Here I tried an SVC with a RBF kernel, but this did not yield good results at all at a much higher computational time so I stcuk with linear SVC. This model could use much more refinement like optimizing the C and gamma value.

In [11]:
svmrbf = SVC(C = 10, class_weight='balanced',  max_iter=5000)
svmrbf.fit(X,y)

outfile = open('svmrbf','wb')
pickle.dump(svmrbf, outfile)
outfile.close()

y_pred_rbf = svmrbf.predict(X_pred)

idlist = [x for x in range(len(df_test))]

data_pred = {'Id':idlist,
        'Predicted':y_pred_rbf}
df_pred = pd.DataFrame(data_pred)
df_pred.to_csv('predictions_rbf.csv',index=False)



In [8]:
x_train,x_test,y_train,y_test = train_test_split(X,y,test_size=0.2,random_state=42)

mlp = MLPClassifier(max_iter=500)
mlp.fit(x_train, y_train)
y_pred_mlp2 = mlp.predict(x_test)

print(mlp.score(x_test,y_test))
print(f1_score(y_test, y_pred_mlp2))

0.9678516081348497
0.6350546714301181


In [9]:
svmrbf = SVC(C = 10, class_weight='balanced',  max_iter=5000)
svmrbf.fit(x_train,y_train)
y_pred_rbf = svmrbf.predict(X_pred)

print(svmrbf.score(x_test,y_test))
print(f1_score(y_test, y_pred_mlp2))



0.6130415087142074
0.6350546714301181


Here I tried an XGBoost model and this also yielded a score of approximately 0.39. I have not looked much into this model but it surely has potential with more refinement.

In [15]:
weight = df['label'].value_counts().tolist()[0] / df['label'].value_counts().tolist()[1]

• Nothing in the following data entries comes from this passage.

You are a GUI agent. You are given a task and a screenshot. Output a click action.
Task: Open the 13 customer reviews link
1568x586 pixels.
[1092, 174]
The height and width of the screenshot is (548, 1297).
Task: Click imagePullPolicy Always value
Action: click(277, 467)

xgb_model = xgb.XGBClassifier(scale_pos_weight = weight)
xgb_model.fit(X, y)

y_pred_xgb = xgb_model.predict(X_pred)

outfile = open('xgb','wb')
pickle.dump(xgb_model, outfile)
outfile.close()

idlist = [x for x in range(len(df_test))]

data_pred = {'Id':idlist,
        'Predicted':y_pred_xgb}
df_pred = pd.DataFrame(data_pred)
df_pred.to_csv('predictions_xgb.csv',index=False)

## Conclusion
Because all of the models (except for the SVC with RBF kernel) yielded very similar results, it is very possible that our traning dataset or most likely our builded feature set could use much more refinement. Perhaps more relevant features could be implemented and maybe even a dimensional reduction of the word embeddings could be of use in this case, both in terms of better predictions and computational efficiency.